Dresde, 4 septembre 1767.

Il est très-vrai, comme l'observe Votre Majesté, chacun de nous voit les choses dans son point de vue, et les juge en conséquence. Je souhaite de pouvoir toujours considérer les événements dans une position correspondante à la vôtre, Sire; j'aurais alors de la confiance plutôt que de l'inquiétude. Cela était ainsi du temps de l'Empereur mon père; je m'en souviens, Sire, avec reconnaissance. Mon point de vue changea dans la suite; mais tout cela est passé, et ne reviendra plus, du moins selon mes vœux et mes espérances.

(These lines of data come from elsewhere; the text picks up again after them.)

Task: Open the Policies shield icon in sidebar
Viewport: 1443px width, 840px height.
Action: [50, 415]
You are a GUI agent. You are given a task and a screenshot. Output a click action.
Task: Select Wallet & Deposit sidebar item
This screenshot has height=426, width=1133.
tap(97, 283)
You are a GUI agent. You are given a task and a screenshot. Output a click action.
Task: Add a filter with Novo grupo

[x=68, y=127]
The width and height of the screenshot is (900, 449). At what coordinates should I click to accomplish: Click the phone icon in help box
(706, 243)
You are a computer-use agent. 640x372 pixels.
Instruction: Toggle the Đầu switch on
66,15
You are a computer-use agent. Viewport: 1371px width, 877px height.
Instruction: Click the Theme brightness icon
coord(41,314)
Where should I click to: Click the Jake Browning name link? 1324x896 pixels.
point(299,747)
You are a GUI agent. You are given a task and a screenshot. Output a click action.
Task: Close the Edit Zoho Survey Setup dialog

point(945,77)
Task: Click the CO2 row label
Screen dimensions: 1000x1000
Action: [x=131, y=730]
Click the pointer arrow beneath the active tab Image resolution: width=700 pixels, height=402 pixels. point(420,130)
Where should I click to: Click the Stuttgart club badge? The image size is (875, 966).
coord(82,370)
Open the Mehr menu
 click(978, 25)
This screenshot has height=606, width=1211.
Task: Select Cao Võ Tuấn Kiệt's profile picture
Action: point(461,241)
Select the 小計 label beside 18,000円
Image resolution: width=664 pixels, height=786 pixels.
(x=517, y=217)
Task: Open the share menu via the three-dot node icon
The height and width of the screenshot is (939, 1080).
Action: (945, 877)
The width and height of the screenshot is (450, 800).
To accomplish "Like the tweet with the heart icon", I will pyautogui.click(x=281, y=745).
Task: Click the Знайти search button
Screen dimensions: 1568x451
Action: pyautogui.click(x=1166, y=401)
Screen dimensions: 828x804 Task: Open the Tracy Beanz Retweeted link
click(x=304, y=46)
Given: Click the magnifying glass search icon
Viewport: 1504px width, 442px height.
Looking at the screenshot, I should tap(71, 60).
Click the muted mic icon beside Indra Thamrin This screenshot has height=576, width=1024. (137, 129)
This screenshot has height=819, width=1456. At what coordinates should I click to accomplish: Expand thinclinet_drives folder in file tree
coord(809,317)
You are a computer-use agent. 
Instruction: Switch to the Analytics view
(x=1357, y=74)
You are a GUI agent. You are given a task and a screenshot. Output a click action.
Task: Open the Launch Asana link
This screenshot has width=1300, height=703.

Je ne verrai en V. M. qu'un grand monarque, un philosophe sur le trône, à qui je trouve qu'il ne sied point mal de citer Montaigne, et de qui je pourrais apprendre beaucoup. Vous ne m'eussiez jamais causé la moindre inquiétude, Sire, si vous étiez aussi peu fait pour être redouté à la guerre que pour ennuyer durant la paix. Les lettres de V. M. m'honorent et m'enchantent; je la supplie de ne considérer dans les miennes que l'expression naïve de cette haute considération avec laquelle je suis, etc.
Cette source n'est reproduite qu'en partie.